US Fed slashes interest rates to record low (Lead)

December 17th, 2008 - 3:46 am ICT by IANS  

Barack ObamaWashington, Dec 17 (DPA) The US Federal Reserve Tuesday slashed interest rates to an unprecedented “target range” of 0 to 0.25 percent - an historic low for the US and part of a dramatic effort to rescue the world’s largest economy from a deep recession.The drop of at least 0.75 percentage points in the federal funds rate from its current level of one percent was a unanimous decision by the US central bank’s governing committee board, which said the economy has continued to deteriorate over the last few months.

The Fed has never before created a range for its benchmark interest rate. Analysts said the choice not to give a hard target reflected its inability to dictate rates at a time where many banks have stopped lending altogether.

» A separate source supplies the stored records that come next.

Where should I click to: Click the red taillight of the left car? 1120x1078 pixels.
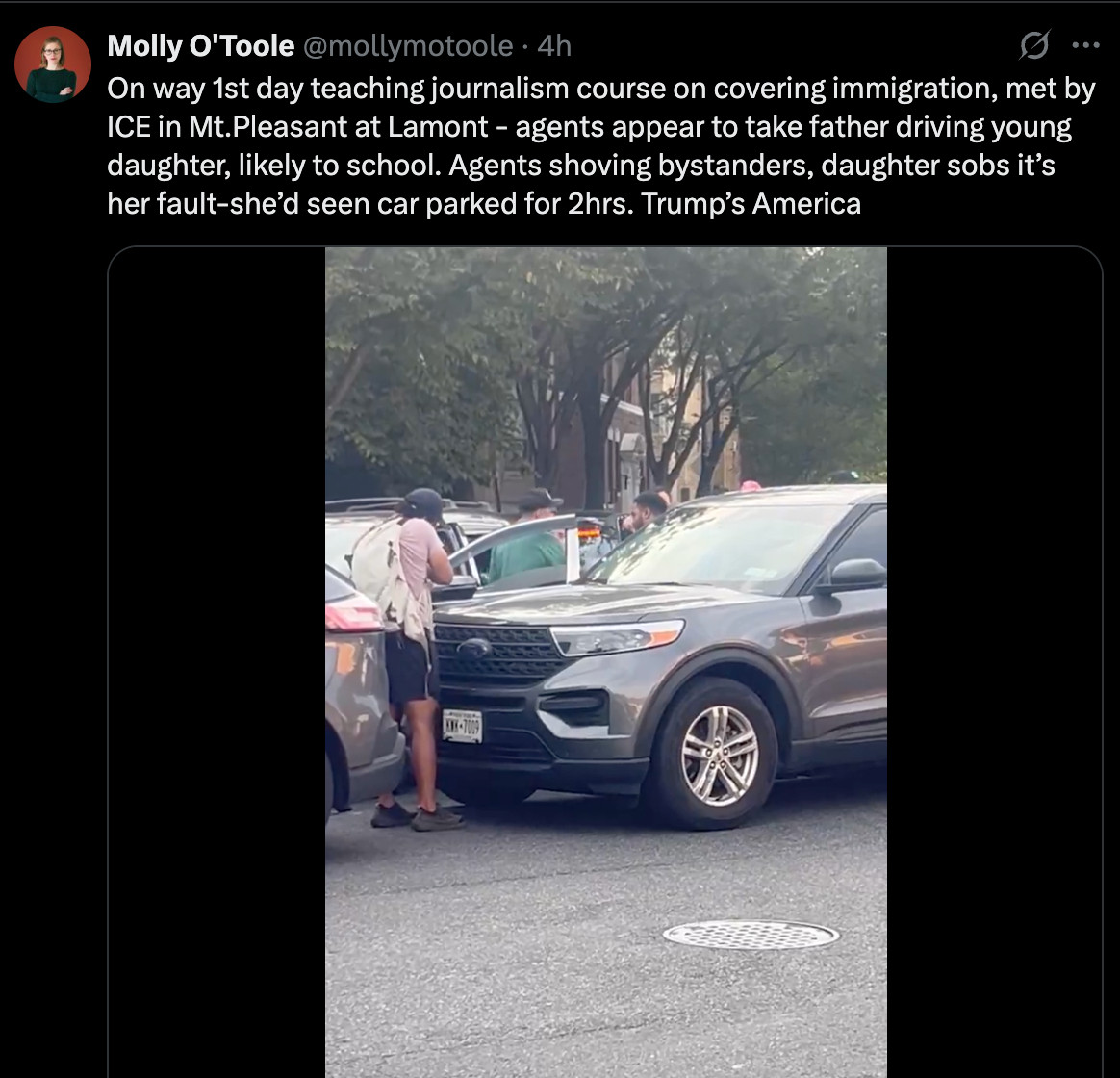click(353, 614)
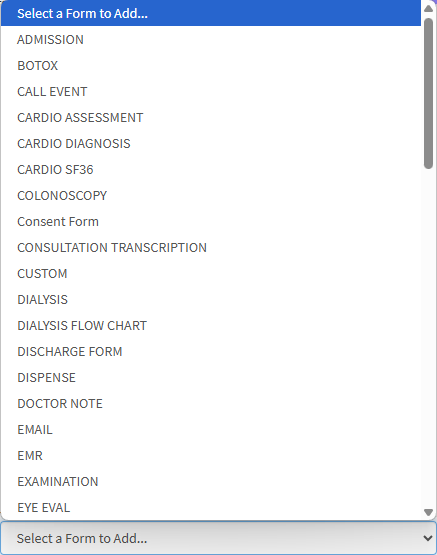Choose the Consent Form option
This screenshot has width=437, height=555.
tap(211, 222)
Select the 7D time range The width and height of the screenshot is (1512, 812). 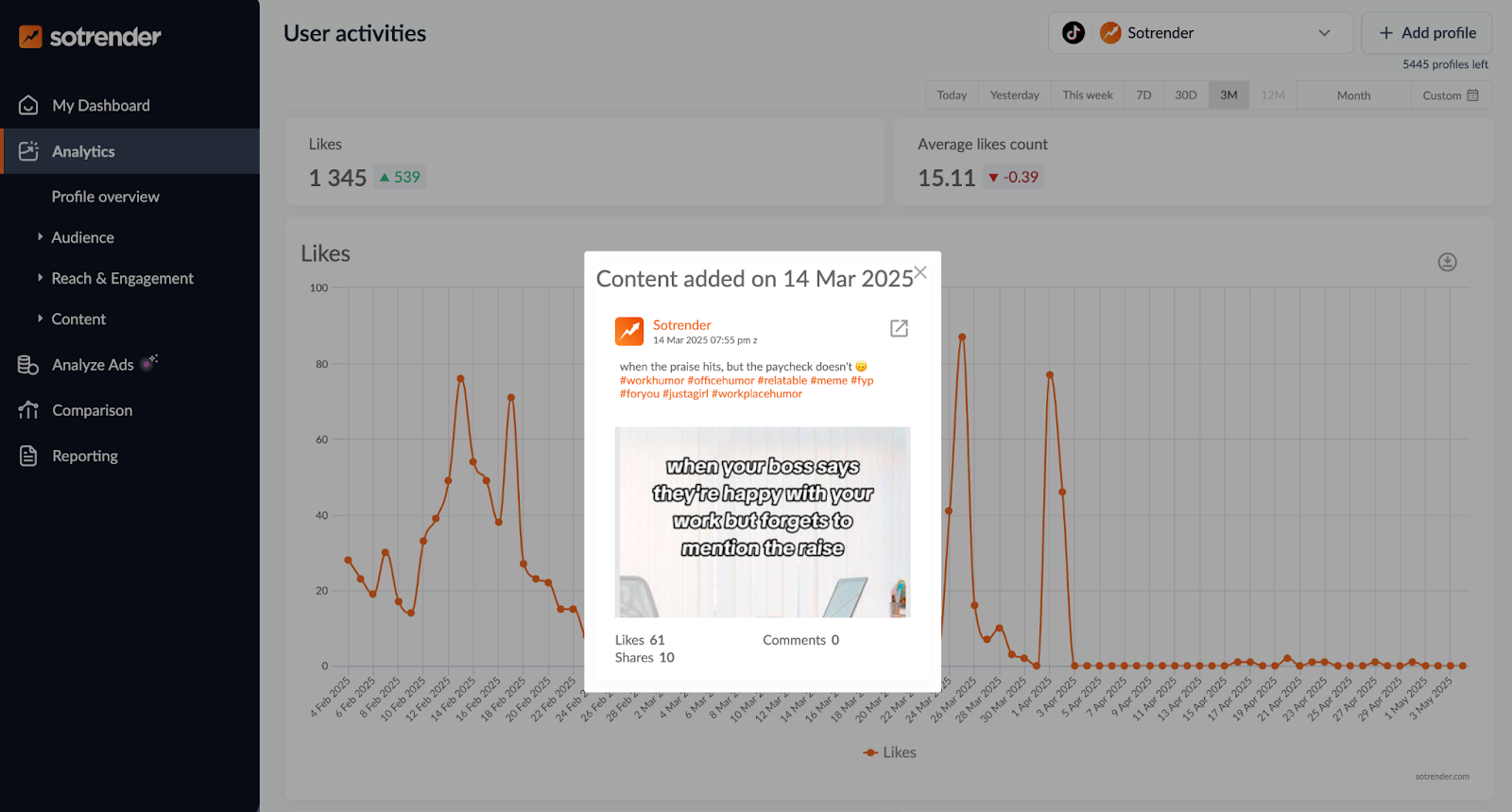point(1143,95)
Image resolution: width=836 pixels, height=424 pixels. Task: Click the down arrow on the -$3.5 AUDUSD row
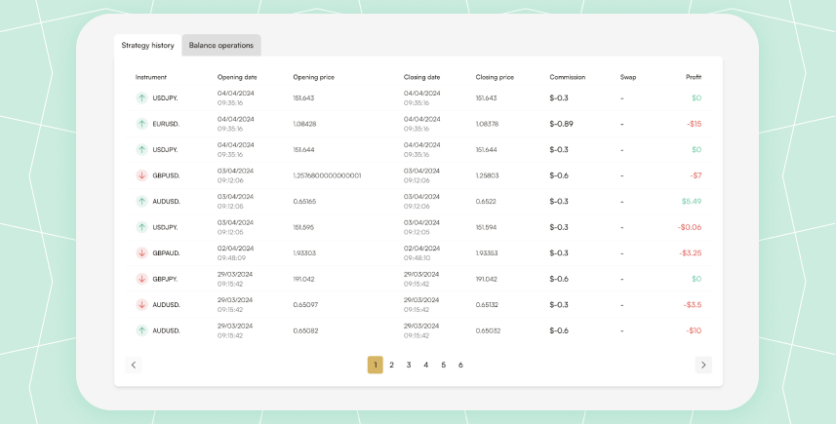pos(142,305)
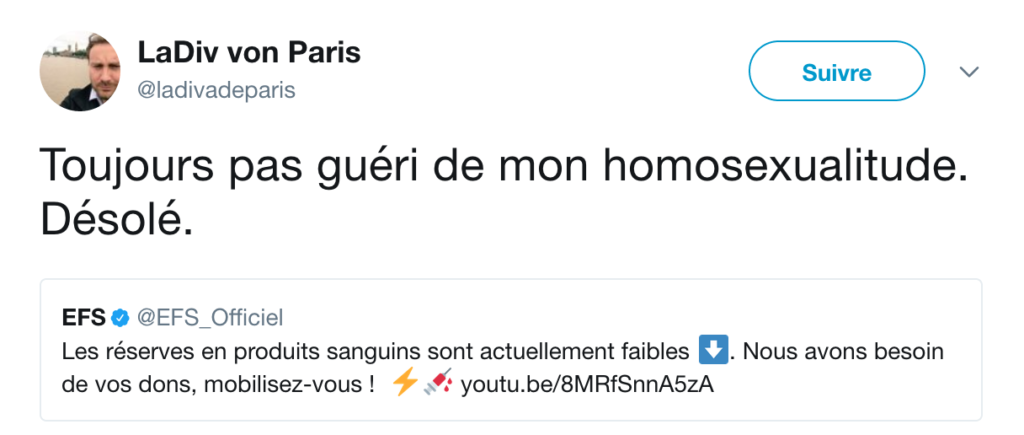This screenshot has height=435, width=1024.
Task: Open the LaDiv von Paris display name
Action: (248, 52)
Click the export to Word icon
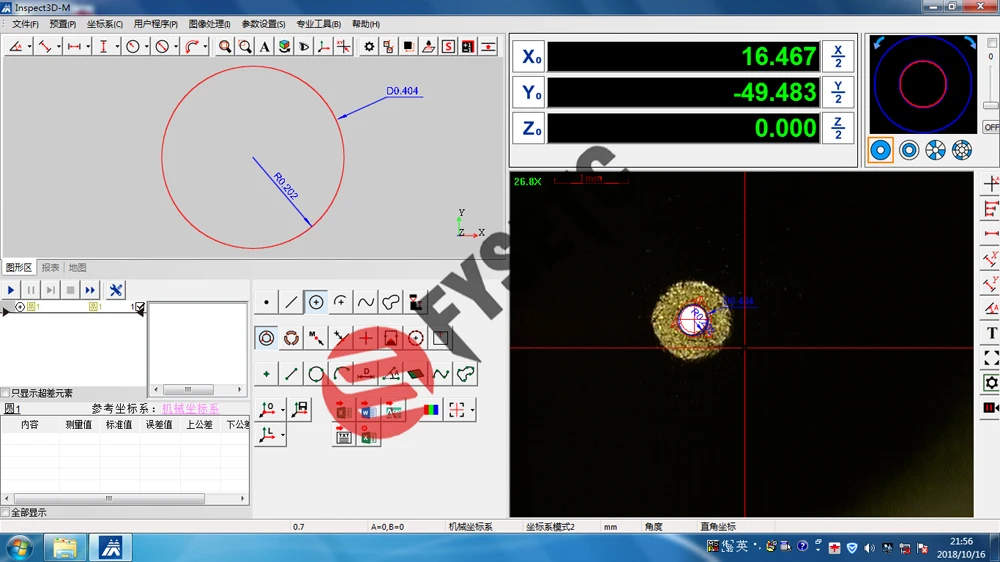 366,410
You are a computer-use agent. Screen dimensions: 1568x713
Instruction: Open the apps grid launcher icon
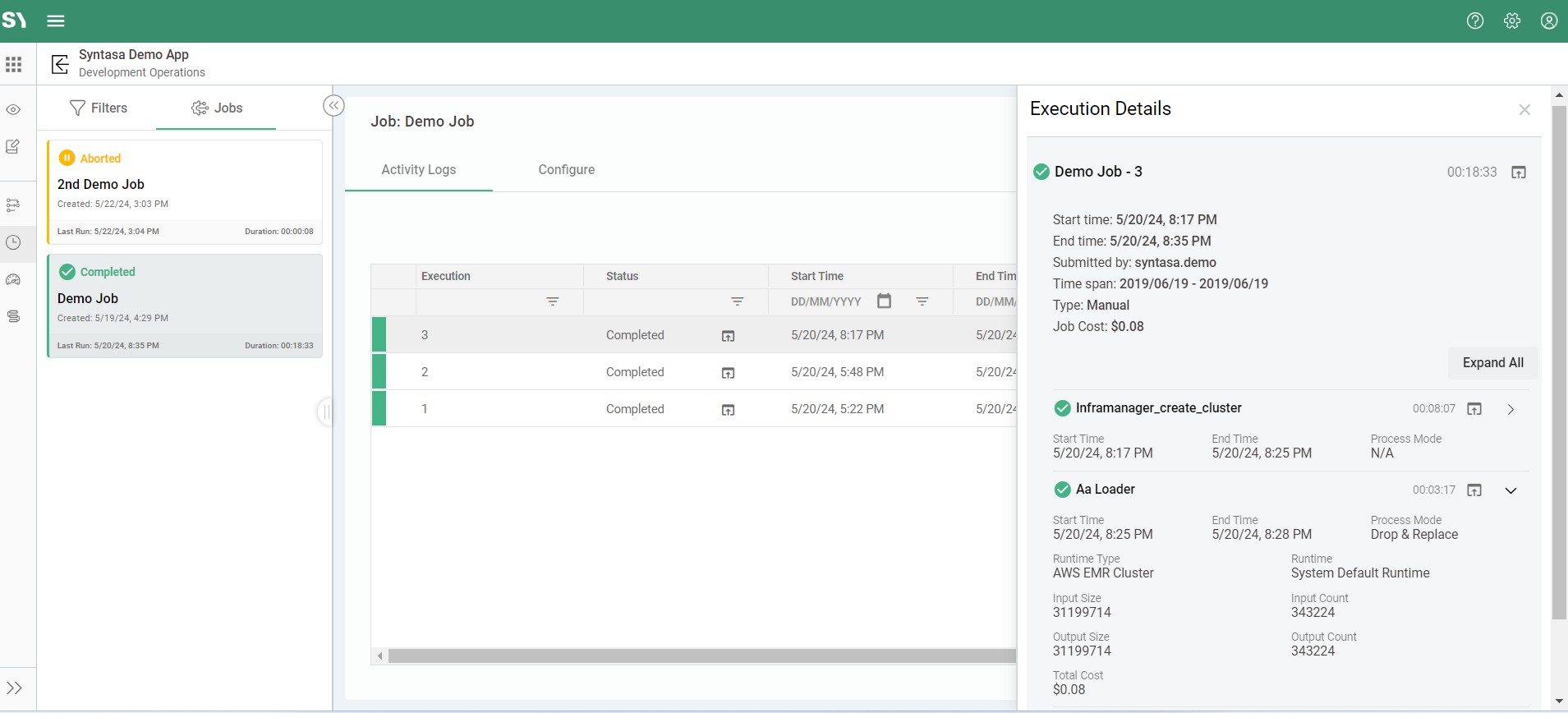pos(14,64)
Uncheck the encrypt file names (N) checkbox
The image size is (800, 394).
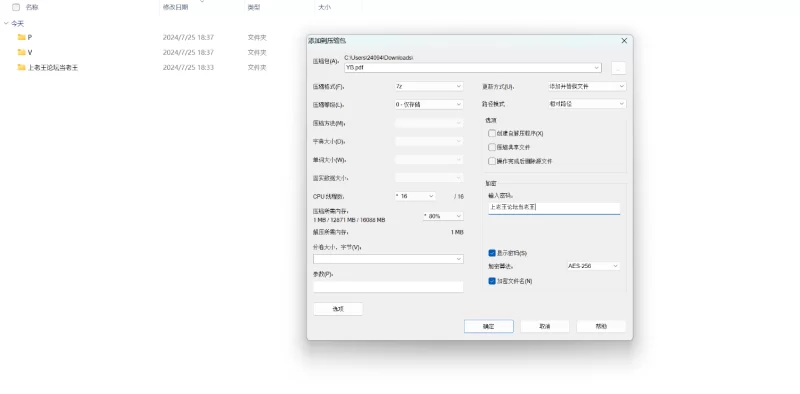[492, 281]
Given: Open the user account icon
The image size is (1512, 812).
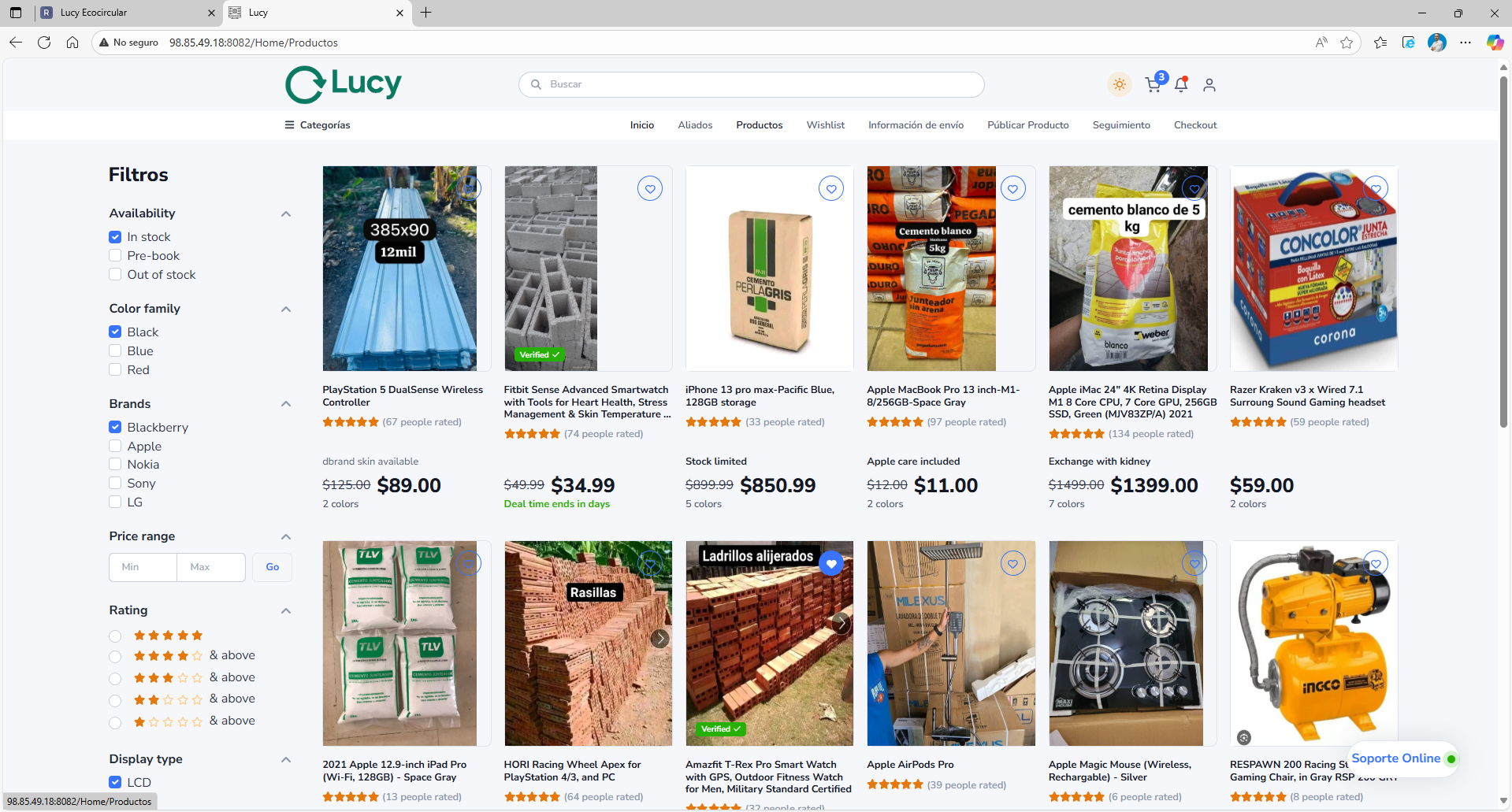Looking at the screenshot, I should pos(1209,85).
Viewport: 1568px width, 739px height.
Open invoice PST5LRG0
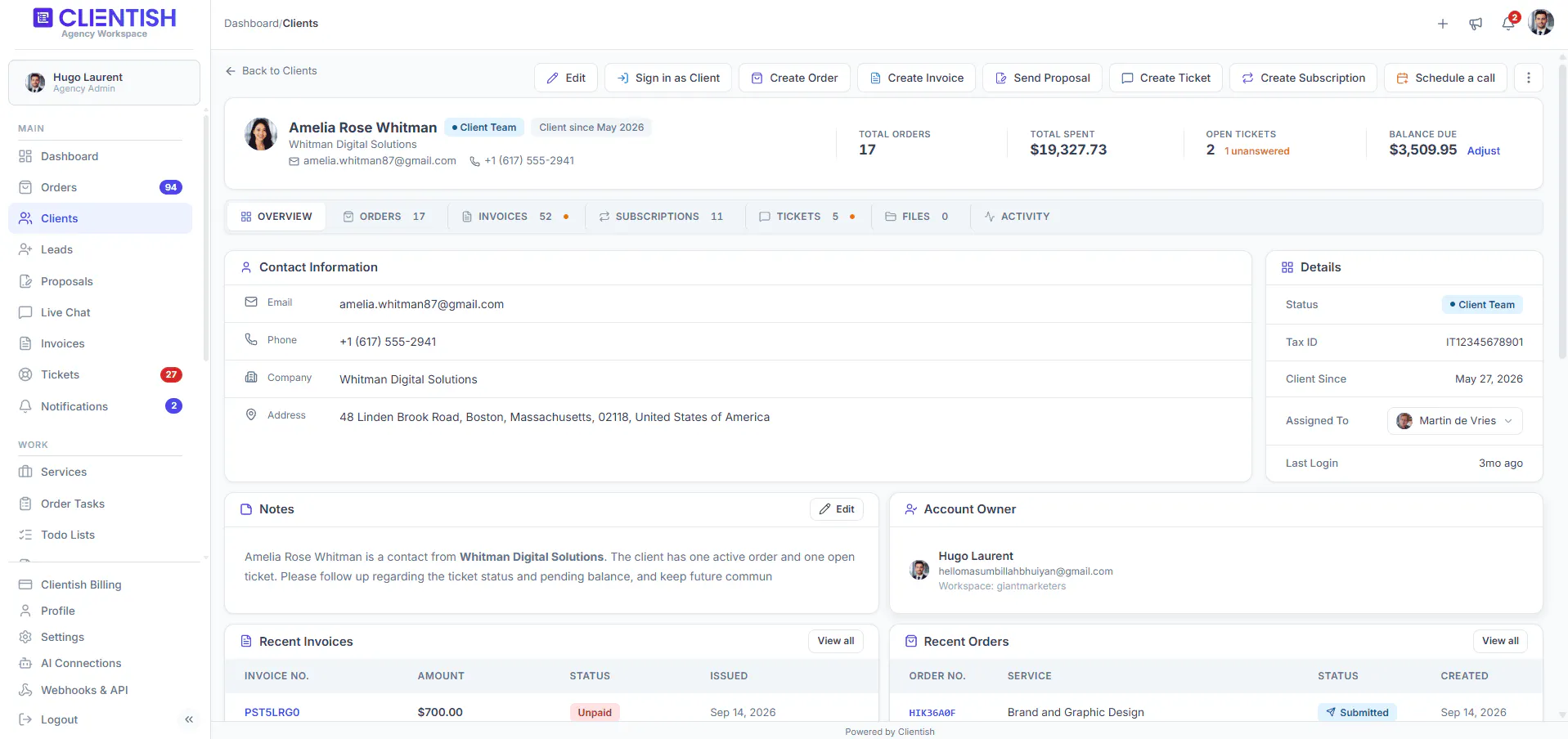[272, 713]
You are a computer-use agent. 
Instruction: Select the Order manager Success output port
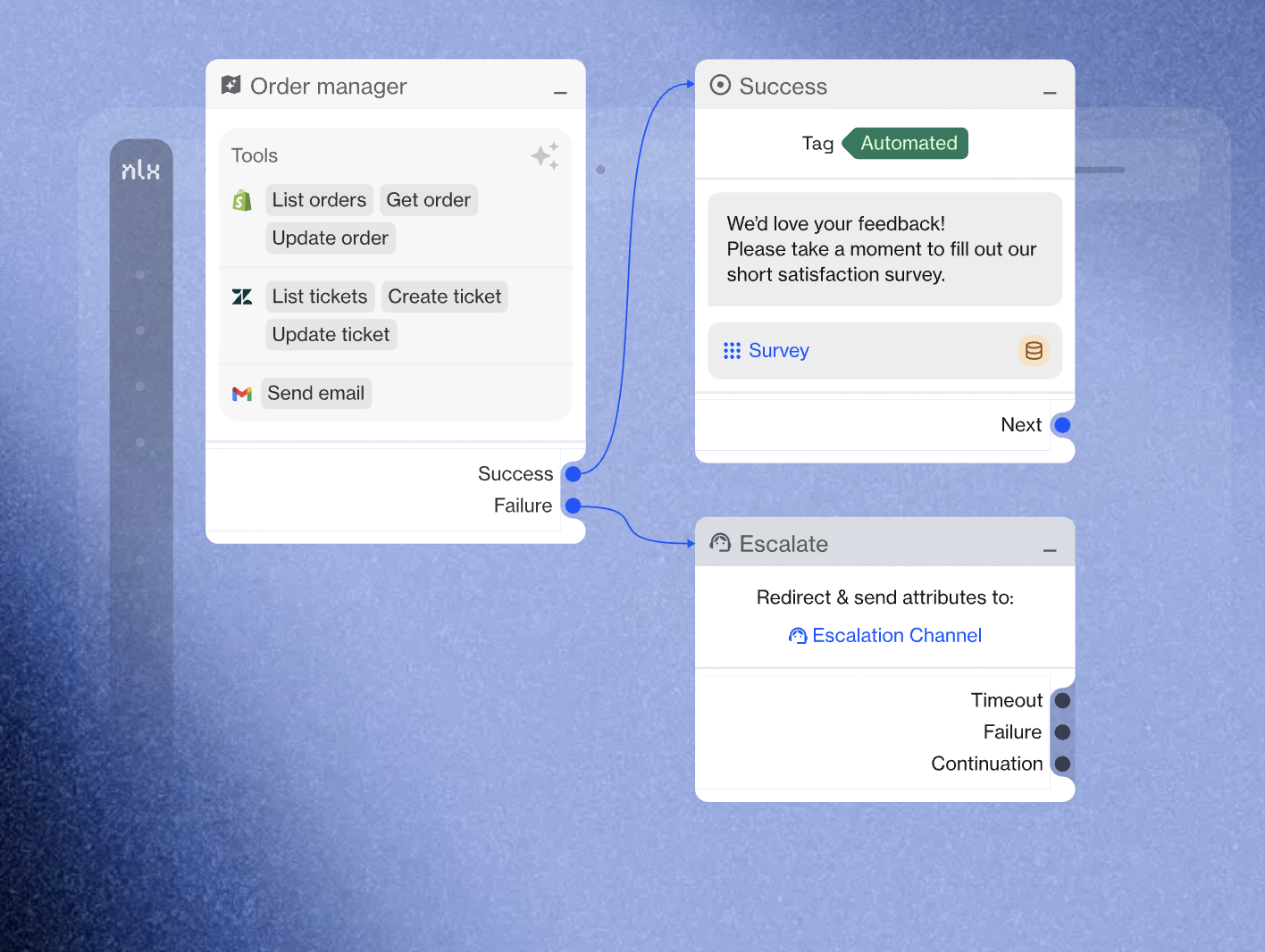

The US recession would require “exceptionally low levels of the federal funds rate for some time”, the Fed said in a statement, promising to use “all available tools” to stabilize the economy.

The central bank’s decision is part of a series of dramatic and unprecedented moves taken over the past year as the country’s financial crisis has led the wider economy on a downward spiral.

The last time rates were below one percent was in the 1950s and the latest cut brings the Fed’s options in the traditional monetary policy arena nearly to an end.

The Fed signalled it will expand its second policy tool - injecting cash into financial insitutions and other companies that are still threatened with collapse.

The availability of credit, outside of government options, has virtually dried up since September amid the financial turmoil and the Fed has doled out more than $2 trillion in assets to keep banks alive.

The Fed said it planned to keep its balance sheet at a “high level” and may boost other measures, including buying up mortgage-backed securities at the heart of the financial turmoil.

The Federal Open Market Committee - the bank’s decision-making body - originally planned a one-day meeting to discuss the rate cut, but extended its gathering to two days to consider additional moves.

President-elect Barack Obama earlier Tuesday said the Fed’s limited options meant other branches of government had to “step up” their efforts. He cited his promise of a major new fiscal stimulus package when he enters office in January.

“We are running out of the traditional ammunition which is used in a recession,” Obama said at a Chicago press conference announcing his choice for education secretary. He called the current climate the “toughest time economically since the Great Depression” of the 1930s.

The Fed meeting came as consumer prices plunged by the most on record in November, dropping 1.7 percent since October as a result of dropping energy and petrol prices, the US Labour Department said.

Tuesday’s Fed decision continued a dramatic series of rate cuts that began in September 2007.

The US economy has been in a recession since December of last year and economists are predicting a decline in output of as much as five percent in the fourth quarter of 2008. Nearly two million jobs have been lost in the year so far.

Fed Chairman Ben Bernanke indicated earlier this month that simple rate cuts were proving ineffective in the current climate. Banks hoping to stave off bankruptcy and maintain their cash reserves have largely stopped lending regardless of the Fed’s benchmark rate. The Fed needed to focus on boosting liquidity instead.

The central bank said it was also considering buying up long-term Treasury securities, the yields on which have fallen to record lows as investors seek a safe haven for their money. US stocks have plunged some 40 percent since the start of 2008.